Os cinco riem brincando com quatro rapazes jogando pelada na quadra da praça.
Duas garotas passam rebolando e sorriem dos olhares dos nove garotos; falam entre si e ambas querendo que falem com elas. As duas contornam a praça e passam, sérias, diante dos meninos, que parecem não entender a manobra. Uma suspira e ambas decidem dar uma última chance. Quem sabe não arranjam namorados para passarem suas monotonias...
Eu abro as asas e mudo de praça, de bairro.
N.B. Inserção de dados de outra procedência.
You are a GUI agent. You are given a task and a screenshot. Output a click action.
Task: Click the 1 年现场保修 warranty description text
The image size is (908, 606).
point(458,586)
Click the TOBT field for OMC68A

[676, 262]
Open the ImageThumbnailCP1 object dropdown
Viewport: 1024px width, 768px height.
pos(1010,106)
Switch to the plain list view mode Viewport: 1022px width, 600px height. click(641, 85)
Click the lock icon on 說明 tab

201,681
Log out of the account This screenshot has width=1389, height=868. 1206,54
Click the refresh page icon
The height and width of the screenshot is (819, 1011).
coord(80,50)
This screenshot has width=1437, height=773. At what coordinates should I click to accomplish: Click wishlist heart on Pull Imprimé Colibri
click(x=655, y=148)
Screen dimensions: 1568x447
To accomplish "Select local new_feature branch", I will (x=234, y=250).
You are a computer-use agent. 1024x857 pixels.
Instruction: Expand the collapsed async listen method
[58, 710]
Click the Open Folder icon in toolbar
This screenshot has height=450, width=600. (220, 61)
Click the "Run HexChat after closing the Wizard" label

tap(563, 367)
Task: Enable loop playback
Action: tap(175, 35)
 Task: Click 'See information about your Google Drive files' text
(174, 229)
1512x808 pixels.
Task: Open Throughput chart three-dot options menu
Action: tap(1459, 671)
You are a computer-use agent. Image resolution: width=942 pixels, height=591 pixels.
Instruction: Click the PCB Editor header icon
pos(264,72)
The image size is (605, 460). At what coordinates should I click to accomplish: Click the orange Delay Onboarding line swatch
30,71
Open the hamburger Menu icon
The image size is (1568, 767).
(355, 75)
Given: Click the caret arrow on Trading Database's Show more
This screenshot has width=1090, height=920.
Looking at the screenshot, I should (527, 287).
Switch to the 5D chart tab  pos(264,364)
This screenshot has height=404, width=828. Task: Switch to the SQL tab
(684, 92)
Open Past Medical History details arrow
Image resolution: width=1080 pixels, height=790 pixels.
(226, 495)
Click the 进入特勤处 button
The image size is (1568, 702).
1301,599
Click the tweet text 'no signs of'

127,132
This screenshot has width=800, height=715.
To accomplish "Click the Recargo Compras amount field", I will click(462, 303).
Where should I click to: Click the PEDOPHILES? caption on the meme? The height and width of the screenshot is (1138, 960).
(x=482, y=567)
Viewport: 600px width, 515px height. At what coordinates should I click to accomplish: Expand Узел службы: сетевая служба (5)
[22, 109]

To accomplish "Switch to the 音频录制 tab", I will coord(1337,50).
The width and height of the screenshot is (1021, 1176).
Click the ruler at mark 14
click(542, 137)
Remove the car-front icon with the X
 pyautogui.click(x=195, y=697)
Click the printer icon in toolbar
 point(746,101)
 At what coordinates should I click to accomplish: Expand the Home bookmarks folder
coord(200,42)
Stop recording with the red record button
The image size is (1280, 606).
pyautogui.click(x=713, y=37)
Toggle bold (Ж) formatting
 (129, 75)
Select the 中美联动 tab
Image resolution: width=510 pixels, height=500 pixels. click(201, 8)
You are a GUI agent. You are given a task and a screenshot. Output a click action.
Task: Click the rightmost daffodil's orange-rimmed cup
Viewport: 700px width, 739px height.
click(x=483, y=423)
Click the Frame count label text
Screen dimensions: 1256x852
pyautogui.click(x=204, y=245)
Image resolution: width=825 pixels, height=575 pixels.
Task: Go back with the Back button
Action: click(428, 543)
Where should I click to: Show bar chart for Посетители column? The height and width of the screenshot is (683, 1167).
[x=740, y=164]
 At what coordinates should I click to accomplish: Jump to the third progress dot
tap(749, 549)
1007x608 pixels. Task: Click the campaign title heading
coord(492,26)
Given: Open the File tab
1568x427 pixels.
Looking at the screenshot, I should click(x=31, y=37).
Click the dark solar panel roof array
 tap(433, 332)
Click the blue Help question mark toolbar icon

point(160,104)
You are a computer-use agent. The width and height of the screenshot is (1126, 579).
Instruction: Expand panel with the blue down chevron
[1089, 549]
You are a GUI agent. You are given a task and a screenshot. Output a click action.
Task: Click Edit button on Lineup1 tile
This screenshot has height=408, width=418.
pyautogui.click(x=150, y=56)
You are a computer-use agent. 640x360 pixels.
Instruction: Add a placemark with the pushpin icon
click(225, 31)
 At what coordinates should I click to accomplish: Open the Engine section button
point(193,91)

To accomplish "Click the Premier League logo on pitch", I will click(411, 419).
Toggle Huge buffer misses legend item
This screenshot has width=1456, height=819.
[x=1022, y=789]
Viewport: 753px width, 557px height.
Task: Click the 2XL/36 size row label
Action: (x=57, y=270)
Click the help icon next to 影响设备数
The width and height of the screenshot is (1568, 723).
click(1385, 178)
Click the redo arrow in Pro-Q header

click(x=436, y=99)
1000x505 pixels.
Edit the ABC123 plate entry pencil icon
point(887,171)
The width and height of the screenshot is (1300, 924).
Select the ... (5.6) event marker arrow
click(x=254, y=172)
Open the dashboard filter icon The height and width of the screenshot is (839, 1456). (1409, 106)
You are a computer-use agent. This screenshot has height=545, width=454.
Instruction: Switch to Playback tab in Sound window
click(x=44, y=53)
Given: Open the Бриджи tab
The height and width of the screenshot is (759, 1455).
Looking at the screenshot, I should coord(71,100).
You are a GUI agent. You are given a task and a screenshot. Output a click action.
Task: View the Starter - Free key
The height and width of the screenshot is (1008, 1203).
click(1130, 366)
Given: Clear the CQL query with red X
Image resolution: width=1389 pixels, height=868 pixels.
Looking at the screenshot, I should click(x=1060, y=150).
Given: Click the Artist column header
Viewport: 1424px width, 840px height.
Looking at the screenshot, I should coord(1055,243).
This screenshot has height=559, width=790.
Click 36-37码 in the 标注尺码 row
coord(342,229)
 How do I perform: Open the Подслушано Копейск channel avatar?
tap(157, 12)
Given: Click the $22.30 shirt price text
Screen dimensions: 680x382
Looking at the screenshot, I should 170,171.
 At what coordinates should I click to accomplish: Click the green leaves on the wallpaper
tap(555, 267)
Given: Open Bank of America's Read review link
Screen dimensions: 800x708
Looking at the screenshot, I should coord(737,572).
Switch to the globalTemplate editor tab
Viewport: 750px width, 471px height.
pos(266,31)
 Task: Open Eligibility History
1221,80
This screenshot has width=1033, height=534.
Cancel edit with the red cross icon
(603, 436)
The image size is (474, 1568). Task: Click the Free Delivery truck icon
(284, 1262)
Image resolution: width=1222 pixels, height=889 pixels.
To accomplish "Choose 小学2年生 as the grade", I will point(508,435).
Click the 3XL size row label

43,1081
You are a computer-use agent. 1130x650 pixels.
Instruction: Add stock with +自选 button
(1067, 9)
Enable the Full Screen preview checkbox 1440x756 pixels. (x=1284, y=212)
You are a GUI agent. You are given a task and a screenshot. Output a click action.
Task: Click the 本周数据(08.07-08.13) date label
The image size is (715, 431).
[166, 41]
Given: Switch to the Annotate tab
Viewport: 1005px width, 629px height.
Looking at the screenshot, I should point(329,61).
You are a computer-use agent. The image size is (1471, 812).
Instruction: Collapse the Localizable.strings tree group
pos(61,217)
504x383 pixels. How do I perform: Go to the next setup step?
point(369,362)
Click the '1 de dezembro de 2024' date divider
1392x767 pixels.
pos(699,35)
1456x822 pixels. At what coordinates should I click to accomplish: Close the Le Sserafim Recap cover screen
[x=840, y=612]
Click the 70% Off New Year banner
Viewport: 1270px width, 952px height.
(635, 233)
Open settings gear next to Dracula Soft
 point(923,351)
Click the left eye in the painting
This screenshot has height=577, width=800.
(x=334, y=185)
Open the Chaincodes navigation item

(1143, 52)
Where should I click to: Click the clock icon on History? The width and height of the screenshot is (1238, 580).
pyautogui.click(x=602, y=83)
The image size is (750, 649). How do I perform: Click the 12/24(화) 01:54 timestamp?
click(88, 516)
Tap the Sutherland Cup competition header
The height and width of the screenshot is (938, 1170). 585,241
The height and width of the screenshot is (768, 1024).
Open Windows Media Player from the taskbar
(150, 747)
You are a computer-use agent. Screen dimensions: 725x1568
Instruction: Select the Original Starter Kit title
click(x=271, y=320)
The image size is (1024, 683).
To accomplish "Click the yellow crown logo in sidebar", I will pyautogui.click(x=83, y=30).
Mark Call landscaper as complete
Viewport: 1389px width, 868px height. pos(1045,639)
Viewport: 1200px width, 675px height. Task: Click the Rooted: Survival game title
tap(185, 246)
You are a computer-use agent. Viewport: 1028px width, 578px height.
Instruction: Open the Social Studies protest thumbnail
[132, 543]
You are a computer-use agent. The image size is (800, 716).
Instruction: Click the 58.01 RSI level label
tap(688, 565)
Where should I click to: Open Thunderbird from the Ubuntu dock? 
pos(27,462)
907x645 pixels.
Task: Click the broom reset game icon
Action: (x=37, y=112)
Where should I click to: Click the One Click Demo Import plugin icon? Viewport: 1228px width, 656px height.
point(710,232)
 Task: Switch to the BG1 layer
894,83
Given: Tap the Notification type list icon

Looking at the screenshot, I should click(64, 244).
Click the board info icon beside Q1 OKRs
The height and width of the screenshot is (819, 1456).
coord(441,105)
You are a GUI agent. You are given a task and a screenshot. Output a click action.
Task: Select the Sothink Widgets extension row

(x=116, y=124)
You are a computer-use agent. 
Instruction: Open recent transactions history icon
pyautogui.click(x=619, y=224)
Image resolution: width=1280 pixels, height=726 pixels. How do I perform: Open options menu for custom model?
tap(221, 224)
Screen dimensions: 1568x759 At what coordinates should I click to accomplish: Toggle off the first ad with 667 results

Pouso numa palmeira e me encontro com Gertrude, a sábia sabiá que sabia assobiar e falar mais que matraca e cantar que é um encanto.
- Como vai a sua mãe?
- Nena de Castro?! Ela decidiu dar uma pausa em suas amizades e agora eu e Leide Zefa estamos a sós e por nós; enquanto esperando nossa irmã chegar para conversamos.
- Que aconteceu com Nena?
- Coisas dela... Coisas de maluca.
- Ah!
- E sua irmã?
- Está que está matutano...
- Ah!
- Veja aquele homem olhando os outros em busca de vender seus bagulhos.
- Rerrê. A reação do sujeito que ele pensou querer comprar algo...
- E o velhinho solitário sentado aqui debaixo olhando quem passa, aspirando uma conversa.
- E as pessoas sentadas à sombra com suas vidas nem sempre bem vividas, nem sempre mal vividas...
- E quase nunca vívidas.
- O povo na sombra e os vereadores arrancando votos dos incautos.
- E os deputados sendo libertados de acusações por falta de provas...
- E a lama onde a política porqueia...
- E...
- E eles que são gente que se entendam!




Rubem Leite

​Escritor, poeta e crontista; professor de Português, Literatura e Artes.
Escreve ao Ad Substantiam semanalmente às quintas-feiras. 
Contato: arterubemleite@gmail.com

Comentários

  1. Ótimo suplemento, Rubem. Um tapa com luva de pelica!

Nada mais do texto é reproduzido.